_Documento:_
Scopo di questo racconto è evidenziare il differente approccio del popolo turco alla lotta, testimoniando le diverse forme di protesta che è riuscito a mettere in atto, con un modo di fare estremamente moderno, pulito, affascinante che ha tanto da insegnarci.

Ho già avuto modo di parlare del mio viaggio a Istanbul, tramite una breve video intervista-documentario che ho girato in quei giorni intensi, durante la lotta per la difesa del Gezi Park.

Scopo di questo racconto è evidenziare il differente approccio del popolo turco alla lotta, testimoniando le diverse forme di protesta che è riuscito a mettere in atto, con un modo di fare estremamente moderno, pulito, affascinante che ha tanto da insegnarci. Come si evince dal video, sono riuscito a trovare un contatto locale, Evren, una donna coraggiosa (che non finirò mai di ringraziare), conosciuta su Facebook qualche giorno prima, disposta ad aiutarmi per il supporto logistico ma soprattutto per farmi conoscere i resistenti turchi. Così, senza pensarci troppo ho preso i biglietti dell’aereo e sono partito.

_Compito 1:_
Trascrivi senza modifiche il racconto sul viaggio a Istanbul da "Ho già avuto" a "del Gezi Park.".
_Compito 2:_
Scrivi il seguito del racconto sul viaggio a Istanbul, cominciando subito dopo l'ultima frase.

[Dati registrati]
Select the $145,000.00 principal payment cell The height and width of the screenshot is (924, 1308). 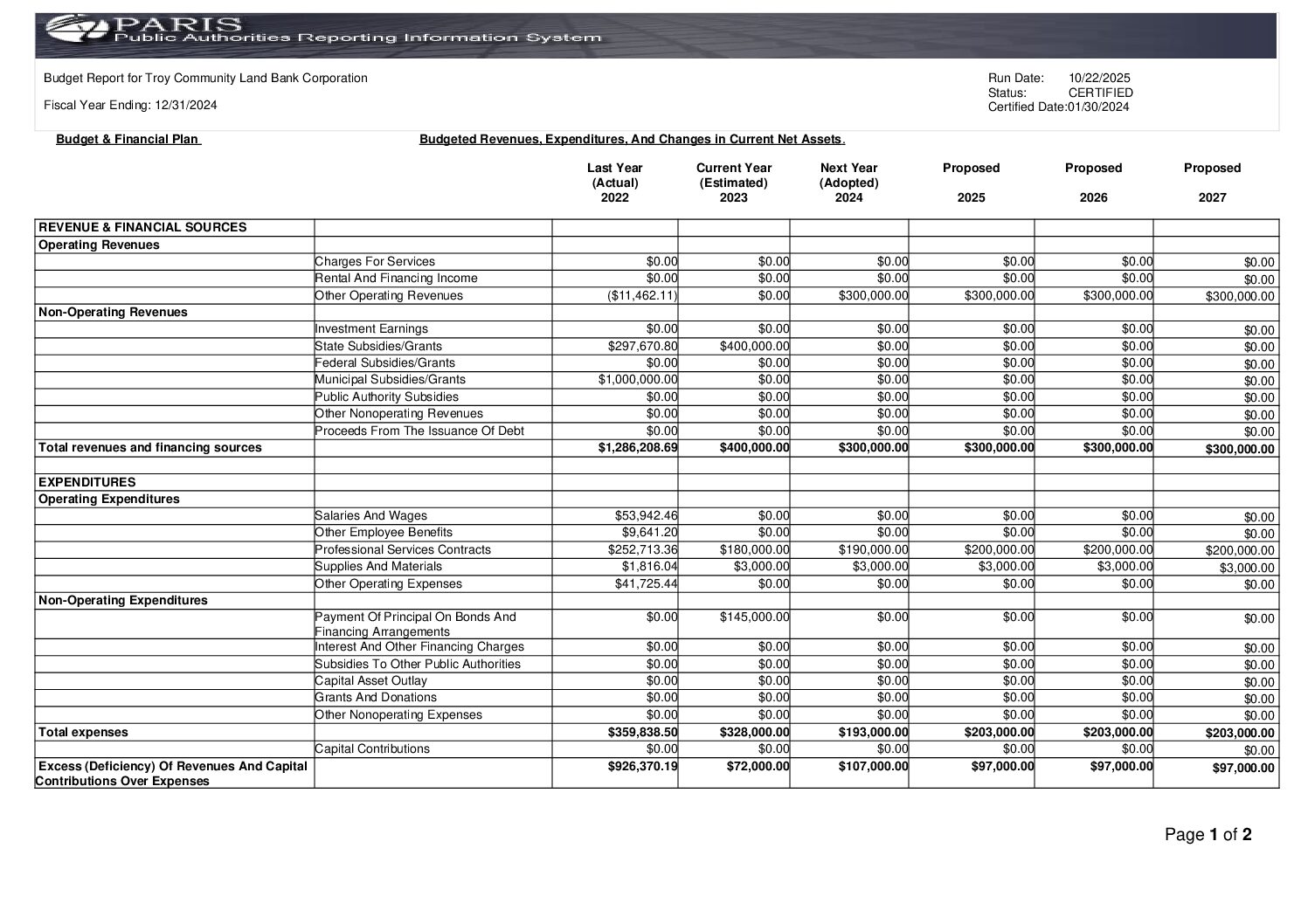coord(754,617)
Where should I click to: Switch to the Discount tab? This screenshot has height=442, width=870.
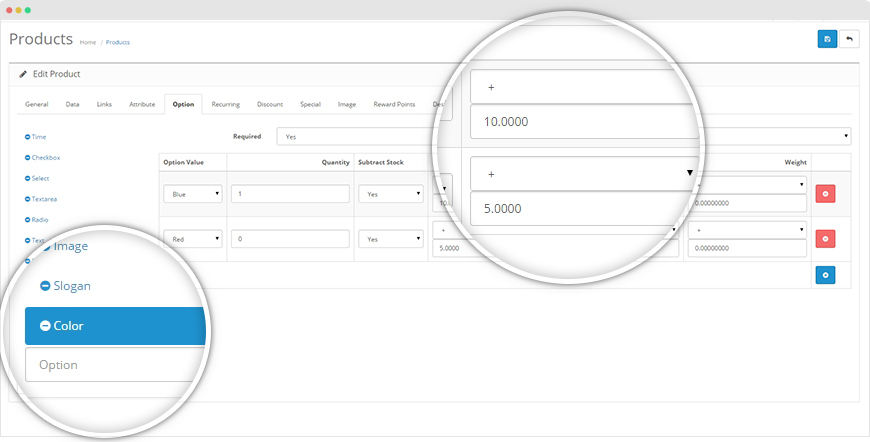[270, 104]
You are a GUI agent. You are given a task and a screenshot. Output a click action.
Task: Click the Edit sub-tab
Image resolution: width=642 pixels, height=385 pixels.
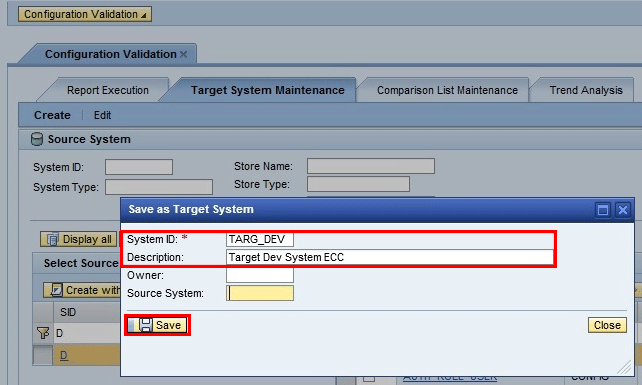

_Soluzione 1:_
Ho già avuto modo di parlare del mio viaggio a Istanbul, tramite una breve video intervista-documentario che ho girato in quei giorni intensi, durante la lotta per la difesa del Gezi Park.

_Soluzione 2:_
 

Dentro di me

La paura era tanta, non posso nasconderlo. Ma era tanta anche la volontà di capire meglio cosa accadeva a Istanbul in quei giorni. La repressione della polizia era cieca ed indiscriminata: cannoni ad acqua, lacrimogeni sparati ad altezza uomo, migliaia di fermati, e soprattutto nei giorni precedenti avevano arrestato due fotoreporter italiani colpevoli solo di essere lì. Conosco bene il comportamento della polizia italiana, saprei come muovermi, l’ho fatto per anni, e poi quando si è nel proprio paese, è tutto molto più semplice. Che cosa sarebbe accaduto in un paese lontano (sotto tanti punti di vista) come la Turchia?

Così decisi di trovare alcuni compromessi con le mie paure. Il tele 70-200 della Nikon era pesante e troppo visibile, rischiavo troppo, pertanto nello zaino oltre a tutta l’attrezzatura reflex ci misi anche una compatta leggera e potente. Avevo comunicato sul sito della Farnesina la mia presenza a Istanbul e tutti i miei contatti, e soprattutto avevo configurato il mio iphone per far sapere in tempo reale dove fossi, attraverso il servizio di localizzazione della Apple (quello usato per ritrovare il device perso o rubato). Infine mi sono messo d’accordo con Evren per uscire dalle situazioni calde qualche minuto prima che si surriscaldassero troppo, e così è effettivamente successo.

Istanbul merita un post a parte: rapisce, eccita, rilassa, e ha la capacità di farti tornare a casa diverso. Per sempre. Qui invece vorrei parlare dei turchi perché credo che abbiano tanto da insegnarci.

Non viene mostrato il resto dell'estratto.